TASK
Output each record in full, exactly as it stands.
=== RECORDS PROVIDED ===
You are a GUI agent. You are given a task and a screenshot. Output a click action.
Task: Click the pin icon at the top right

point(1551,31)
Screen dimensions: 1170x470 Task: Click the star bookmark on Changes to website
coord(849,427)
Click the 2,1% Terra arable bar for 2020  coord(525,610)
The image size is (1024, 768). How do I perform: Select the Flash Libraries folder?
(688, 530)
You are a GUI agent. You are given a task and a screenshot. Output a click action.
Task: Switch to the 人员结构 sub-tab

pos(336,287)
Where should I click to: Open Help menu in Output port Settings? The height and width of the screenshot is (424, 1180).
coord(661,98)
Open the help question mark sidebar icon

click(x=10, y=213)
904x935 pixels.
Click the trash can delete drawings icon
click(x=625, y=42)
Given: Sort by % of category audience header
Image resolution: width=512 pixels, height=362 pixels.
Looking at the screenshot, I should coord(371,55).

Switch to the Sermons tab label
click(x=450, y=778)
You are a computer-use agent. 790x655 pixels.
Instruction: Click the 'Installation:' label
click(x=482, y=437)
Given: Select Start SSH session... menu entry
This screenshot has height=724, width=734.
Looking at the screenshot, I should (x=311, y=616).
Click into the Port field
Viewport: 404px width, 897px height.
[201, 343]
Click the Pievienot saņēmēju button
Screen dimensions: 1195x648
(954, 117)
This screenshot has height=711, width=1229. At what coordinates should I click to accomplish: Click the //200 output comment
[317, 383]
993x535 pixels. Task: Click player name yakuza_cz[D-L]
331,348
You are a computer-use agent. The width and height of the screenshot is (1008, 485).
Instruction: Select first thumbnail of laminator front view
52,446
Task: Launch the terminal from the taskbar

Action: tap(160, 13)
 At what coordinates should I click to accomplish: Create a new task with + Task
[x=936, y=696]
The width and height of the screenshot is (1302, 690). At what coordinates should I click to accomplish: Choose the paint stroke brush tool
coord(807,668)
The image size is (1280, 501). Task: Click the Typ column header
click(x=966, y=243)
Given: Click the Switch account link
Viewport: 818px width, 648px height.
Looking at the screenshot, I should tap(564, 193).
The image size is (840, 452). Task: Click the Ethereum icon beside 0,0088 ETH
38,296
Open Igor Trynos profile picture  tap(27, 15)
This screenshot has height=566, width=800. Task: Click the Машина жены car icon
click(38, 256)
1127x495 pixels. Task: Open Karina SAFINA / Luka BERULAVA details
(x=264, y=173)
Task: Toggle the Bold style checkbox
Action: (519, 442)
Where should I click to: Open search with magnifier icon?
===
RESPONSE TO THIS EXERCISE
You are a GUI agent. You are given a task and a screenshot. Output a click action.
Task: Click the pin icon at the top right

point(1551,31)
Screen dimensions: 1170x470 Task: Click the star bookmark on Changes to website
coord(849,427)
Click the 2,1% Terra arable bar for 2020  coord(525,610)
The image size is (1024, 768). How do I perform: Select the Flash Libraries folder?
(688, 530)
You are a GUI agent. You are given a task and a screenshot. Output a click action.
Task: Switch to the 人员结构 sub-tab

pos(336,287)
Where should I click to: Open Help menu in Output port Settings? The height and width of the screenshot is (424, 1180).
coord(661,98)
Open the help question mark sidebar icon

click(x=10, y=213)
904x935 pixels.
Click the trash can delete drawings icon
click(x=625, y=42)
Given: Sort by % of category audience header
Image resolution: width=512 pixels, height=362 pixels.
Looking at the screenshot, I should coord(371,55).

Switch to the Sermons tab label
click(x=450, y=778)
You are a computer-use agent. 790x655 pixels.
Instruction: Click the 'Installation:' label
click(x=482, y=437)
Given: Select Start SSH session... menu entry
This screenshot has height=724, width=734.
Looking at the screenshot, I should (x=311, y=616).
Click into the Port field
Viewport: 404px width, 897px height.
[201, 343]
Click the Pievienot saņēmēju button
Screen dimensions: 1195x648
(954, 117)
This screenshot has height=711, width=1229. At what coordinates should I click to accomplish: Click the //200 output comment
[317, 383]
993x535 pixels. Task: Click player name yakuza_cz[D-L]
331,348
You are a computer-use agent. The width and height of the screenshot is (1008, 485).
Instruction: Select first thumbnail of laminator front view
52,446
Task: Launch the terminal from the taskbar

Action: tap(160, 13)
 At what coordinates should I click to accomplish: Create a new task with + Task
[x=936, y=696]
The width and height of the screenshot is (1302, 690). At what coordinates should I click to accomplish: Choose the paint stroke brush tool
coord(807,668)
The image size is (1280, 501). Task: Click the Typ column header
click(x=966, y=243)
Given: Click the Switch account link
Viewport: 818px width, 648px height.
Looking at the screenshot, I should tap(564, 193).
The image size is (840, 452). Task: Click the Ethereum icon beside 0,0088 ETH
38,296
Open Igor Trynos profile picture  tap(27, 15)
This screenshot has height=566, width=800. Task: Click the Машина жены car icon
click(38, 256)
1127x495 pixels. Task: Open Karina SAFINA / Luka BERULAVA details
(x=264, y=173)
Task: Toggle the Bold style checkbox
Action: (519, 442)
Where should I click to: Open search with magnifier icon?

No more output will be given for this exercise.